#### Records shown
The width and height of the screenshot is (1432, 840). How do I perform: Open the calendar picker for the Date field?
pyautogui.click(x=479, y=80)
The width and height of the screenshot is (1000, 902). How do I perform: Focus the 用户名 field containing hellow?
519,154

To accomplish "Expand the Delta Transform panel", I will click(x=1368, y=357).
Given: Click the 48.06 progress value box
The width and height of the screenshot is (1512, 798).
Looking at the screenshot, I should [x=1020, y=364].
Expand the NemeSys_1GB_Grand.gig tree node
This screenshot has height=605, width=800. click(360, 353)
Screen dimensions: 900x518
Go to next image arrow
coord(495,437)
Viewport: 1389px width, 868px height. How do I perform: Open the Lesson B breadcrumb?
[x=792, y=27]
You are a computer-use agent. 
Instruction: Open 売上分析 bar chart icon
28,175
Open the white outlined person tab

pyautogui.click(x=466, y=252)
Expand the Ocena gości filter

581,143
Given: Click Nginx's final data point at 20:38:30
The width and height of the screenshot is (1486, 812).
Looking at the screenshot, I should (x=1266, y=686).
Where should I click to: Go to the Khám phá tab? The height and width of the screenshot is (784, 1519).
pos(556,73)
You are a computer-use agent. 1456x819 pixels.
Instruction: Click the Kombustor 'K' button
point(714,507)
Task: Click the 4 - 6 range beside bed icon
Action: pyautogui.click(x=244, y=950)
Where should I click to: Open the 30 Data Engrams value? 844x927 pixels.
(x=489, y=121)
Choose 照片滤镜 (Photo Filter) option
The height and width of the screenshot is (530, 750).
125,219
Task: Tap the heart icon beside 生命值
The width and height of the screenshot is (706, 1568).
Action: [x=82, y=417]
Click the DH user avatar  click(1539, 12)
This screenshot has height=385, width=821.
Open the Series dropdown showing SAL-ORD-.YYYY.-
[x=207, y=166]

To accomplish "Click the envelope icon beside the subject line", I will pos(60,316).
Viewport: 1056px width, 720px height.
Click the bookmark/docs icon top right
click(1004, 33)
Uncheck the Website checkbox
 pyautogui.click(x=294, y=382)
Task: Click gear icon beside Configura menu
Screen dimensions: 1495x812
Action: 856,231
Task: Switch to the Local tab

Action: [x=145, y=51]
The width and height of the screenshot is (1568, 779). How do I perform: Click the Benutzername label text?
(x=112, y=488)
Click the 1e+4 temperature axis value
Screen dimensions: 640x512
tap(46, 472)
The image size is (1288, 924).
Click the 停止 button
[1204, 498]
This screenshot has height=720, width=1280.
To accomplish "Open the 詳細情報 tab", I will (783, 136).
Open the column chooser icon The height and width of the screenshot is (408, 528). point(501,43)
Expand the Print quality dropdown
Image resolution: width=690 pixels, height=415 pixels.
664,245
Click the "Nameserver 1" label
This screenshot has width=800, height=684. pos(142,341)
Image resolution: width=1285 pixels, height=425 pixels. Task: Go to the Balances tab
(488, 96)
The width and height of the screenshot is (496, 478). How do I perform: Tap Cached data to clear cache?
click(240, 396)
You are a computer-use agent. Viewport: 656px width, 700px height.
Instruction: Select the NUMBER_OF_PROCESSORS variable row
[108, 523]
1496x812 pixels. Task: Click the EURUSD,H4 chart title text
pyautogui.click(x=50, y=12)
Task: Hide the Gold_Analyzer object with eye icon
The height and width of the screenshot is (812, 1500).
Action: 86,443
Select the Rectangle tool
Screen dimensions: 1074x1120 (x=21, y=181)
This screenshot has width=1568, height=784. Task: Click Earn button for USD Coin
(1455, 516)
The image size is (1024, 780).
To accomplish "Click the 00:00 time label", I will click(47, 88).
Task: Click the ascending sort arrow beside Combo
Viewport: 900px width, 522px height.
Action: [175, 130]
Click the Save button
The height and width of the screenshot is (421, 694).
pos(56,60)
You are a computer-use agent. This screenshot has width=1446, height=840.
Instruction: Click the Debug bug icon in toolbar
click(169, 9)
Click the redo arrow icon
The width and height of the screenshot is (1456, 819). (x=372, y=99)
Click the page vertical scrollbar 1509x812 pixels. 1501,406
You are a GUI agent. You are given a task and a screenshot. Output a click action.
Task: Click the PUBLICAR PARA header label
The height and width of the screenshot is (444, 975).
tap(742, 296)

#### Request
Starting at the line containing "Click the DH" and ending at the line containing "click(1004, 33)", give this data as a two-column CSV with the headers input and output, one row per input alongside its output. Put each field in quotes and replace any line breaks inside a field with spaces.

#### Solution to this exercise
input,output
"Click the DH user avatar","click(1539, 12)"
"This screenshot has height=385, width=821. Open the Series dropdown showing SAL-ORD-.YYYY.-","[x=207, y=166]"
"To accomplish ""Click the envelope icon beside the subject line"",","I will pos(60,316)."
"Viewport: 1056px width, 720px height. Click the bookmark/docs icon top right","click(1004, 33)"